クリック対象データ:
━━━━

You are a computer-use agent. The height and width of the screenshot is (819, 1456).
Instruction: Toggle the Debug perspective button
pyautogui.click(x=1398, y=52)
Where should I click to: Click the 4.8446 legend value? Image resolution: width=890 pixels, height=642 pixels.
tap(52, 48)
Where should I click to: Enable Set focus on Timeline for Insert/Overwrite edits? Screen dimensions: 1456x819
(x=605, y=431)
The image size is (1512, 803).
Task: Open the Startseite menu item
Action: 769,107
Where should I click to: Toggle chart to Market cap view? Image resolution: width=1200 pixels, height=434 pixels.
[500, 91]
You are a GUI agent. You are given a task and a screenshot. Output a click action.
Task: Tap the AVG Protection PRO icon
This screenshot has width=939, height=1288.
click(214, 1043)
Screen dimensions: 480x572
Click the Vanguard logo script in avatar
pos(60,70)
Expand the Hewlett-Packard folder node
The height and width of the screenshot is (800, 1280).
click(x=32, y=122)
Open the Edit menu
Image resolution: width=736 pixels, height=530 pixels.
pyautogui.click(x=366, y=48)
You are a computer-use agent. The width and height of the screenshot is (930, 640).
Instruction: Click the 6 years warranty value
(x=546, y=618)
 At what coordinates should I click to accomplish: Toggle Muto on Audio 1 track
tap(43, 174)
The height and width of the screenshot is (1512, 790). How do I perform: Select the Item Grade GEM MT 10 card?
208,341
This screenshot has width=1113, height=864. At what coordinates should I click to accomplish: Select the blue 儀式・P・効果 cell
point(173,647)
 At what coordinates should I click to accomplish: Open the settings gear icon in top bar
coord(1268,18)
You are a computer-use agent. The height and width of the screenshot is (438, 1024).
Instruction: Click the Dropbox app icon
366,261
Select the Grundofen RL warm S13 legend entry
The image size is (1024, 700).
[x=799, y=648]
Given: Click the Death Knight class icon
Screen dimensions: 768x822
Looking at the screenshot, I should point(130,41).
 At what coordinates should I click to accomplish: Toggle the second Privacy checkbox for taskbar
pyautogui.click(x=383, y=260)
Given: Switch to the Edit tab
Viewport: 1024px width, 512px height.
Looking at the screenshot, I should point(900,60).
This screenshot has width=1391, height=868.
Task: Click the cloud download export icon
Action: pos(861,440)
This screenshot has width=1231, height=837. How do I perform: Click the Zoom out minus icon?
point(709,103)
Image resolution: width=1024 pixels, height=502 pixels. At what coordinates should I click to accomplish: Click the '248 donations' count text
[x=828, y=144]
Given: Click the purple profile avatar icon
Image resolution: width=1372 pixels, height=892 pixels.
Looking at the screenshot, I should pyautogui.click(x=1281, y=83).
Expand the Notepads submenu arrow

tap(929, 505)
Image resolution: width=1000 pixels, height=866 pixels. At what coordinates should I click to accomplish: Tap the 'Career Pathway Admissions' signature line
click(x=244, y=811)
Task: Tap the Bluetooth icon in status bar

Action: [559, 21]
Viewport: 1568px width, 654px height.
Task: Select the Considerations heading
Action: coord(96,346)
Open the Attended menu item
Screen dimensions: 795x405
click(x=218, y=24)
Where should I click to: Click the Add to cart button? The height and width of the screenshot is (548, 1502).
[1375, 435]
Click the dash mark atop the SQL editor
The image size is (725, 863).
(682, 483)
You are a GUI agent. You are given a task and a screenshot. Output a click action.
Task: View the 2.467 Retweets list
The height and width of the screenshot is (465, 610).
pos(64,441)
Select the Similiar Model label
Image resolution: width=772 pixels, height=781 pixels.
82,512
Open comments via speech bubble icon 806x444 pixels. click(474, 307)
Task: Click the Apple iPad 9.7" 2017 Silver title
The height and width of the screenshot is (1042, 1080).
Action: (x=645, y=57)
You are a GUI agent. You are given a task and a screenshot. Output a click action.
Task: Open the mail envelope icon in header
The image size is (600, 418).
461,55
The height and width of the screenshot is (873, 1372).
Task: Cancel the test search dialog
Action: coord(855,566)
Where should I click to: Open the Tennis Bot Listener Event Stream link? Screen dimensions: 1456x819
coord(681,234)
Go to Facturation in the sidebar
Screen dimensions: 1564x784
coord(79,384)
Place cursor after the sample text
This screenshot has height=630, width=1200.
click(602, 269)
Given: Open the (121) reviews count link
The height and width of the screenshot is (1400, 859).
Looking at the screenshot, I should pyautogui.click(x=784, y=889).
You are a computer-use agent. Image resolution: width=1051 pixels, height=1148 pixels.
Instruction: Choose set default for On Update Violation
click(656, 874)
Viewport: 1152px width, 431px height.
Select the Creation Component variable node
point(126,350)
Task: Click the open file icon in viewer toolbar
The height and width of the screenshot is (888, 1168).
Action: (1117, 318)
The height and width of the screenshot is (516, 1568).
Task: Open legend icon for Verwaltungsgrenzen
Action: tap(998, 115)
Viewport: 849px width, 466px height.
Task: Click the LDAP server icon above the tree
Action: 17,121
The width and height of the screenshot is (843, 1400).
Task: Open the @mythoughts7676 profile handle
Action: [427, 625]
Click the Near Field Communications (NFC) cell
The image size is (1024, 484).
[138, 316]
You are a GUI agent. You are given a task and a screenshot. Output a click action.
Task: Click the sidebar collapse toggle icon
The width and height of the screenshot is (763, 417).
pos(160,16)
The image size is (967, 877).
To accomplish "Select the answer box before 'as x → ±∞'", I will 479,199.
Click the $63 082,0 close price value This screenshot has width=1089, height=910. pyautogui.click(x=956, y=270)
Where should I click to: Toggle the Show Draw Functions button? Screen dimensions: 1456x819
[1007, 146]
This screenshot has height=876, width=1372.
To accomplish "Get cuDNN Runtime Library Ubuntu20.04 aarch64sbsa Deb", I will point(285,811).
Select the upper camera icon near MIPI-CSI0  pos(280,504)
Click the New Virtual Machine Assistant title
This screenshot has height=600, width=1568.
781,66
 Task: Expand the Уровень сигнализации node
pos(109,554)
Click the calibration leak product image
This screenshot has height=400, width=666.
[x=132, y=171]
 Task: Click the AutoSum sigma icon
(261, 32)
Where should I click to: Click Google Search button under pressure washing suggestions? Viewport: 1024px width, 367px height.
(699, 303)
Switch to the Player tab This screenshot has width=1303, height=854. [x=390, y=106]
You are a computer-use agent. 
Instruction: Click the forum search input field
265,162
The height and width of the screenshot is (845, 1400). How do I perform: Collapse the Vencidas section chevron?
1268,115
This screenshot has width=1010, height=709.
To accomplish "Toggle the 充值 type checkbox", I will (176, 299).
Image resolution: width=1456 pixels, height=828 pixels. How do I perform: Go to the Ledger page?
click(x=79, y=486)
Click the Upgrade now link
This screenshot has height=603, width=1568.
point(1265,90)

━━━━

* **課題**
上のエントリから、「Where should I click to: Open」を含む行で始まり「point(126,350)」を含む行で終わる部分を、両端の行も含めて一字一句変えずに抜き出してください。

* **解答**
Where should I click to: Open the Tennis Bot Listener Event Stream link? Screen dimensions: 1456x819
coord(681,234)
Go to Facturation in the sidebar
Screen dimensions: 1564x784
coord(79,384)
Place cursor after the sample text
This screenshot has height=630, width=1200.
click(602, 269)
Given: Open the (121) reviews count link
The height and width of the screenshot is (1400, 859).
Looking at the screenshot, I should pyautogui.click(x=784, y=889).
You are a computer-use agent. Image resolution: width=1051 pixels, height=1148 pixels.
Instruction: Choose set default for On Update Violation
click(656, 874)
Viewport: 1152px width, 431px height.
Select the Creation Component variable node
point(126,350)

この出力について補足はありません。